US News

Americans Fear AI Fraud Most as Top Anxiety Surpasses Data Leaks

Americans are facing a terrifying reality as artificial intelligence evolves, sparking urgent fears about financial ruin, data breaches, and the future of work. A startling new poll reveals that falling victim to AI-enabled fraud is now the single greatest fear for citizens across the United States. This anxiety follows closely behind concerns regarding private data leaks and the widespread replacement of human workers by robotic automation.

The survey, which interviewed over three thousand individuals, found that thirty-seven percent of Americans rank AI-powered fraud among their top three worries. This overwhelming concern significantly outpaces other debated issues such as political bias in algorithms, chatbots disrupting education, or robots diminishing human creativity. The FBI confirms that public apprehension is well-founded, warning that investment clubs now utilize AI-generated videos and voices of trusted figures to create high-stakes fraudulent opportunities.

Scammers are deploying fake, professional-looking endorsements on social media platforms and during video calls to deceive victims. These sophisticated tactics make it nearly impossible for ordinary people to detect they are being scammed. The FBI Internet Crime Complaint Center reports that just under nine hundred million dollars were lost to AI-related crimes last year alone. Over two-thirds of these staggering losses stemmed from schemes involving phony investment opportunities that exploited advanced technology.

Voice cloning has emerged as a particularly dangerous tactic, allowing scammers to recreate the voices of loved ones using short public audio clips. This method is frequently weaponized in the 'grandparent scam,' where AI fakes urgent calls to senior citizens claiming a family member needs immediate money. Meanwhile, deepfake videos have reached such perfection that major corporations have fallen victim to these attacks. In 2024, UK engineering firm Arup lost twenty-five point six million dollars after a deepfake video call impersonated their chief financial officer and authorized a fraudulent transfer.

Beyond financial theft, the safety of children has become a critical battleground in this technological arms race. A new poll conducted between December 2025 and February 2026 shows that fourteen percent of respondents fear AI endangering children as their number one concern. This worry is especially prevalent among younger adults aged eighteen to forty-nine.

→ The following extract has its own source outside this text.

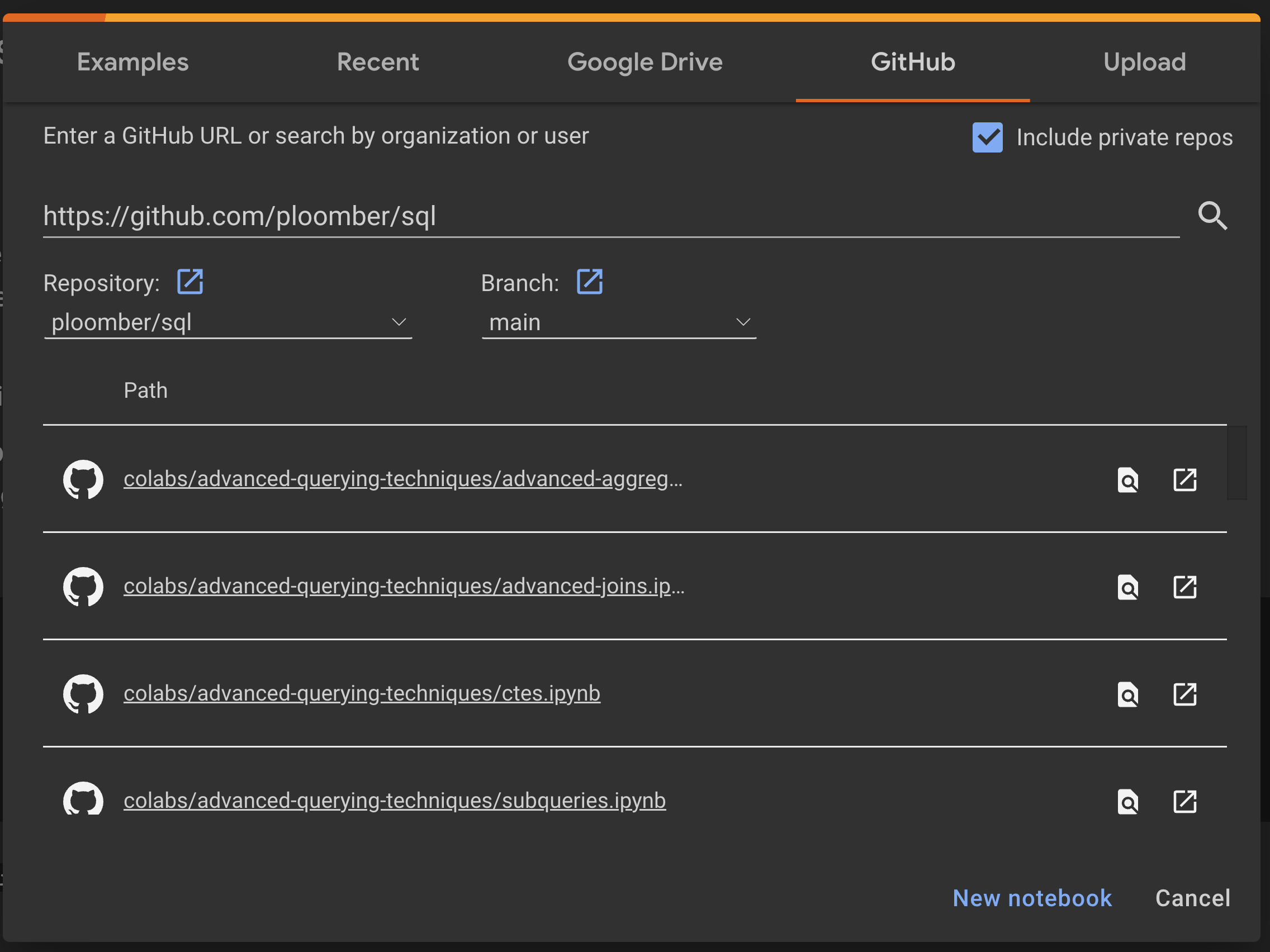This screenshot has height=952, width=1270.
Task: Open colabs ctes.ipynb notebook link
Action: (362, 693)
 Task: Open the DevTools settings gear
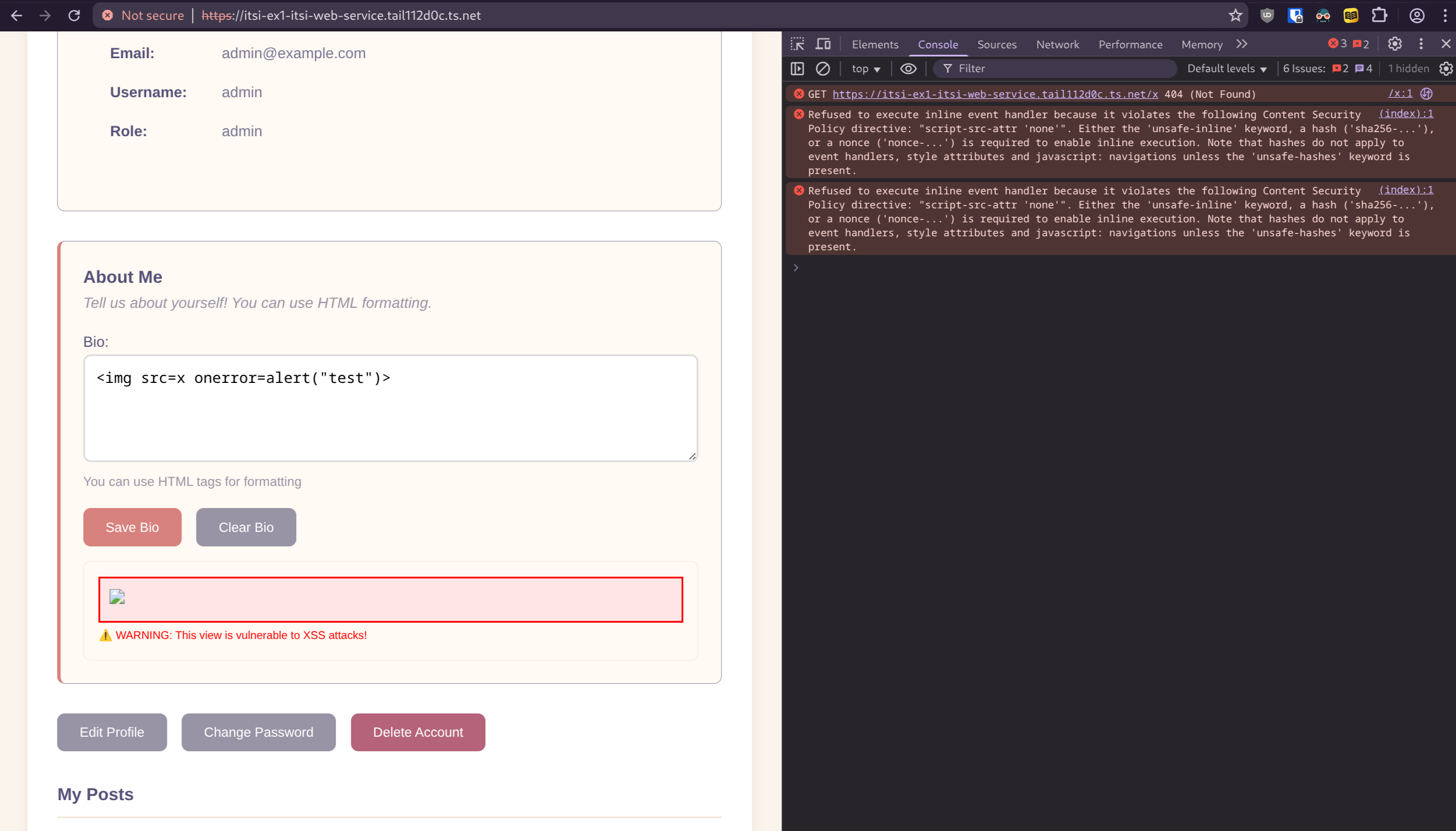1394,44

The National Center for Missing and Exploited Children warns that generative AI has become the favorite weapon of child predators in recent years.

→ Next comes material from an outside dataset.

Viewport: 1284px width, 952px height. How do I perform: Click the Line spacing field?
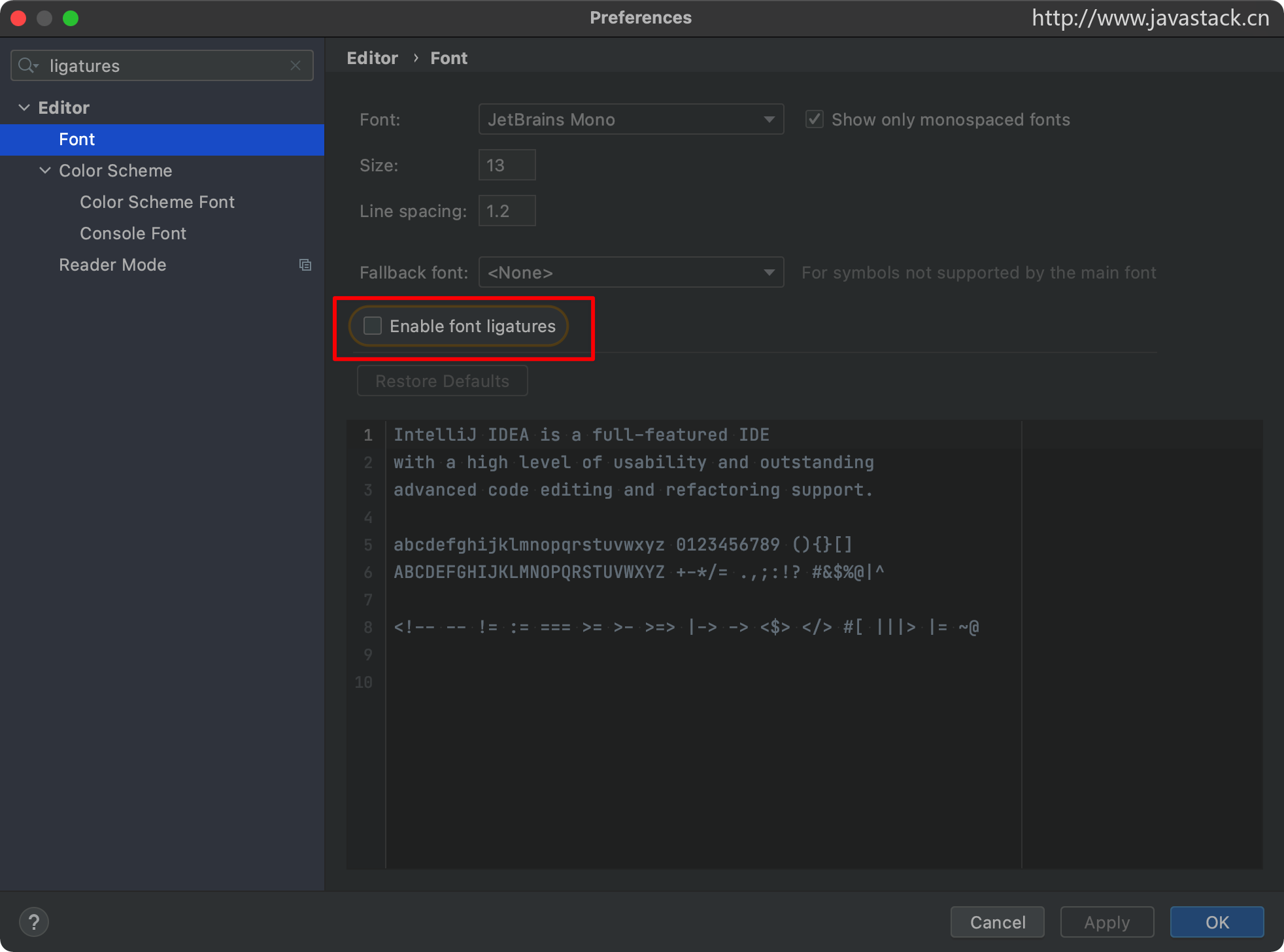coord(507,211)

In 2025 alone, the organization received more than one point five million reports involving generative AI video, images, and deepfakes used for child sex exploitation. Nearly half of all respondents, representing forty-eight percent, believe AI is having a negative impact on children's well-being. As these tools become more accessible, the risk to communities grows with every passing day, demanding immediate attention from law enforcement and the public alike.

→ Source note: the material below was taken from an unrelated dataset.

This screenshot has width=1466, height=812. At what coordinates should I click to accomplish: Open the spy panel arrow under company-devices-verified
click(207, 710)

Voters over 65 are most worried about AI's harm to children. One in three say the impact is very negative. Interestingly, adults aged 30 to 49 are the least concerned. Only 14 percent call the influence very negative. Another 14 percent say it is very positive for kids. The Daily Mail poll shows bipartisan support for stricter AI rules. Even though Republicans back regulation the strongest, 58 percent of all voters want more government control. As AI grows in our daily lives, data centers are expanding rapidly. These power-hungry hubs pack thousands of computers, servers, and GPUs into giant facilities. Thousands of these sites across the US provide the computing power needed to run models like ChatGPT, Claude, and Grok. However, these facilities face accusations of pumping out dangerous pollutants. Communities near them risk asthma, cancer, and even death from the emissions. This fear explains why 35 percent of survey respondents believe there are too many data centers in America. Americans are also deeply concerned about what these chatbots actually say. Thirty-two percent rank inaccurate information as a top worry. Recent studies from MIT and Stanford reveal a troubling trend. AI assistants often give overly agreeable answers that trap users in a delusion spiral. Researchers found AI is 49 percent more likely to agree with a user than a real person would be. It encourages delusions as correct viewpoints even when they are harmful or unethical. Other major concerns include AI surveillance at 28 percent and a lack of transparency from tech companies at 19 percent. Fewer Americans fear AI influencing politics or education. Only four percent get news from AI summaries online. More than one in three still rely on local TV news. Twenty percent have shifted to social media, while 13 percent trust news websites. Despite this, 31 percent of voters told the Daily Mail that AI has weakened their trust in daily news.